“There are nights that I go to bed hungry and I’m starving”. Shabazz Napier, a basketball player for the University of Connecticut, said this to a group of reporters this year. It is ridiculous that an athlete of that caliber goes to bed hungry. Up until April of this year the National Collegiate Athletic Association (NCAA) limited Division one athletes meals. This is a clear example of a group of individuals being denied their rights. As a whole this demographic is so talented yet so exploited. Division one collegiate athletes are the best athletes in the country behind professionals, and they deserve to have the right to be compensated for their abilities. It needs to be understood that I am not arguing that they deserve to earn a salary, simply that they get a piece of the money that they bring into the school.
The problem is as previously stated, college athletes should be able to receive money yet are prohibited from doing so. The problem originates from the National Collegiate Athletic Association (NCAA), which has deemed college athletes amateurs, and outlawed any sort of payment outside of an athlete’s scholarship. Michael Rosenberg, a writer for Sports Illustrated said in the “Schooled: The Price Of College Sports” amateurism is me and my friends playing basketball with nobody paying to watch us, not college athletes playing in front of thousands of people who paid to watch them. Division one collegiate athletes do not play at an amateur level; to call them amateurs is not only wrong, it is insulting. Amateurs do not have to preform a balancing act between academics and athletics.
These Individuals are working two fulltime jobs as student-athletes except they are making zero dollars an hour. When athletes are not in class, studying or with a tutor they are on the field, in the gym, or watching film. Wilfred Sheed, a sports writer, criticizes the notion of paying college athletes in “Why Sports Matter” by saying “the school that pays its students to play games for it loses some of its integrity as a school” (497). However Sheed fails to see the point that a school denying their students its rights has no integrity to begin with, and by refusing to give the athletes money that they have brought into the school is not only stripping away their rights but taking advantage of them.
Other critics could say that dollars generated by many college teams don’t add up to make a profit, and it is only the top football schools that do. They would be right, most of the 12 billion dollars a year that the NCAA brings in is through select schools. However, these institutions are dominant, and so are their athletes. The level of play these people compete at is paramount which is why the schools they play for are so successful on the field and financially. The fact that these individuals play at the best schools in the country that generate millions of dollars in revenue and don’t receive a penny of it is preposterous. These student-athletes are not employees, because employees profit from their abilities, technically they are indentured servants.
In the 1700’s indentured servants would sign a contract to work without pay for a free pass into the United States. Arian Foster, former football player for the University of Tennessee, said Collegiate Athletes are today’s indentured servants. Each one must sign a contract saying he or she will preform for the institution without receiving compensation in any form directly related to their sport or abilities. During their time in college these athletes will receive food, housing, and training with no option to earn money from their talents. Such exploitation is clearly a problem.
The solution to the problem is simple; give the college athletes the rights they deserve. Since they are students before athletes they should not be earning a salary. They should not, however, be denied compensation from jersey sales, commercial photo-shoots, or likenesses in videogames; the athletes alone are the source of these earnings. Its not a coincidence that Texas A&M has football jerseys in its bookstore with the number two on them. Top programs produces the top players, they are the ones that deserve to be paid because they have earned it. Not every athlete will be paid the same or even paid at all, but all athletes deserve the right to be. Most college athletes do not have their picture on magazines covers or jersey’s sold in stores. It would be unfair for everyone to receive payment if only a select few really deserve it.

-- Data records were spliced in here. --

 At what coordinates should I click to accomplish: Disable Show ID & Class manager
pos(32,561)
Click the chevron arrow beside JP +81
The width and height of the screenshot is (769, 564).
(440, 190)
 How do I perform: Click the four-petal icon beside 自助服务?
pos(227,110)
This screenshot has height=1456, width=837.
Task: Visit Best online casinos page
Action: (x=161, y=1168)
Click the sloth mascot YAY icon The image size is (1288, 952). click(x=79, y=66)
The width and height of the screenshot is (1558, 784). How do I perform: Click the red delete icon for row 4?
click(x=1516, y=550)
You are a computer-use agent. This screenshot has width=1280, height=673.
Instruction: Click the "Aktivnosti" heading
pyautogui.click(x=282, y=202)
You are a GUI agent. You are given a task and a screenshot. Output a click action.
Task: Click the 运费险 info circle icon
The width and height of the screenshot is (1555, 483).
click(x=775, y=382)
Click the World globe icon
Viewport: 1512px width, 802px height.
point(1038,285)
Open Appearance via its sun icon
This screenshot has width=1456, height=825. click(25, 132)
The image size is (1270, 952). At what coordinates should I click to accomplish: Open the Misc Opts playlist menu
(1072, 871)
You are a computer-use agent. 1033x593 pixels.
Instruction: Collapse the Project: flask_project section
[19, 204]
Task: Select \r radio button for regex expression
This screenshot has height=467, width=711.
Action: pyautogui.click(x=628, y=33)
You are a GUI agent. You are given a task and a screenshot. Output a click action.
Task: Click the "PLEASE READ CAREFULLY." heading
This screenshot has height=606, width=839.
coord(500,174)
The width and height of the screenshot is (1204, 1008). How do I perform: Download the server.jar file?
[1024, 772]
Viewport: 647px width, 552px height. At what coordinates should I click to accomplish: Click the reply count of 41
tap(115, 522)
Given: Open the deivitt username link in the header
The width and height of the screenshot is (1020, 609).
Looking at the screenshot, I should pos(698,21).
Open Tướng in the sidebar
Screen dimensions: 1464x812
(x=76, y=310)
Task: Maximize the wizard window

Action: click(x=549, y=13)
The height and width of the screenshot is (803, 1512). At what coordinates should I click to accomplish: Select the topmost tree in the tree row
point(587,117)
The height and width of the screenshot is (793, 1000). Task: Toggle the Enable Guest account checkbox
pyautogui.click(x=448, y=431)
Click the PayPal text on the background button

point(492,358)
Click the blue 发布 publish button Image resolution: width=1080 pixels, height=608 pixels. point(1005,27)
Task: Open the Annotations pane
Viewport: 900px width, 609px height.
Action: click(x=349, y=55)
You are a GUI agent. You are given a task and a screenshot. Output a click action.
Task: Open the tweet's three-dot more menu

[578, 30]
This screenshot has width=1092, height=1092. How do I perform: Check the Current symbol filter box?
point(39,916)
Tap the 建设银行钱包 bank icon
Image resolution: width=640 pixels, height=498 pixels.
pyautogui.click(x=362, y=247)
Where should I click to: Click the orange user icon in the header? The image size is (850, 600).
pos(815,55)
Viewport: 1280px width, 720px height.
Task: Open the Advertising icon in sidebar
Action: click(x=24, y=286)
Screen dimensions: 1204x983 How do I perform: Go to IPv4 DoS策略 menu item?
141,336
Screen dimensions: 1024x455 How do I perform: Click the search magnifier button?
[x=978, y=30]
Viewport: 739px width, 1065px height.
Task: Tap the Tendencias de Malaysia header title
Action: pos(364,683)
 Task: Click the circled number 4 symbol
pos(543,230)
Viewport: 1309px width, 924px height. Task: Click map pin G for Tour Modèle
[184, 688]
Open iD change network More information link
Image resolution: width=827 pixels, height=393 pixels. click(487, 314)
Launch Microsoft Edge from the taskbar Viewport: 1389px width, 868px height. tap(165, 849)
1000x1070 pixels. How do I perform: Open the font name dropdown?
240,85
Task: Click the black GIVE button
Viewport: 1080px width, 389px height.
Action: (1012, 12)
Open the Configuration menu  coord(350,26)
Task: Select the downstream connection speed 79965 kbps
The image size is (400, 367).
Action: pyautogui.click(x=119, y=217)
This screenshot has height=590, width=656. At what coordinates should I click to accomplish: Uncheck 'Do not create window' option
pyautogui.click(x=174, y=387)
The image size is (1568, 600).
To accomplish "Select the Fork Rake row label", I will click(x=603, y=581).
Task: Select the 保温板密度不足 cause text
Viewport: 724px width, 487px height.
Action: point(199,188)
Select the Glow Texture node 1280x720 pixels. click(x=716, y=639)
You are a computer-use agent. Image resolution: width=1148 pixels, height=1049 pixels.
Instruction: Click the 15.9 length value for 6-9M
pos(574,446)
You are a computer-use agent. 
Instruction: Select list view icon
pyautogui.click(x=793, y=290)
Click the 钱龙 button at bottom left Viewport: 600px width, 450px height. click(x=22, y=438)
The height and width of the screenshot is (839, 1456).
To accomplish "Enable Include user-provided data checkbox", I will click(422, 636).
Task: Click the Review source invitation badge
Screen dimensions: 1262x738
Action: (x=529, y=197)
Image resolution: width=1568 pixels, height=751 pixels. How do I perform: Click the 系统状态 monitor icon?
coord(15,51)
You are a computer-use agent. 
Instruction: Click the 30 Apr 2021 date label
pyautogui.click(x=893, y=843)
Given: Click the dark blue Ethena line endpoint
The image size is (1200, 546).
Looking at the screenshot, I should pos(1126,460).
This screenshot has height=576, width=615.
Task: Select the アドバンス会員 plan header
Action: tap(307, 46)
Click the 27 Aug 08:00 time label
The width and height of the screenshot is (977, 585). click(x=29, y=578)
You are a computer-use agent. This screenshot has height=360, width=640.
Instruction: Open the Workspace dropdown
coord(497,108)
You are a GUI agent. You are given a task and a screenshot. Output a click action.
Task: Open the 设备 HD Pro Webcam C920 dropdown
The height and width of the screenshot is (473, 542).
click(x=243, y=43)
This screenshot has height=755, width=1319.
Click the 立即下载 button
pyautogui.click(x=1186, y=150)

In conclusion, division one collegiate athletes are being stripped of their rights by being prohibited from receiving compensation outside of their scholarships. I do not think they should receive a salary, just commission on the earnings that they are the direct source of. I also believe only the best athletes should be paid, the ones that have their jersey’s sold and are replicated exactly in videogames, because they are the ones that have earned it. In five, ten, or fifteen years when college athletes are finally being given what they have earned, the majority of people will look back and think how stupid it was that such gifted people were denied from a basic right. The minority will be the ones who have thought that all along.
Graff, Gerald, and Cathy Birkenstein. They Say / I Say: The Moves That Matter in Academic Writing. New York: W.W. Norton, 2010. Print
Schooled: The Price Of College Sports. Dir. Ross Finkel. Perf. Arian Foster, Michael Rosenberg. 2013.
Jessop, Alicia. “The NCAA Approves Unlimited Meals For Division I Athletes After Shabazz Napier Complains Of Going Hungry: The Lesson For Other College Athletes.” Forbes. Forbes Magazine, 15 Apr. 2014. Web. 04 May 2014.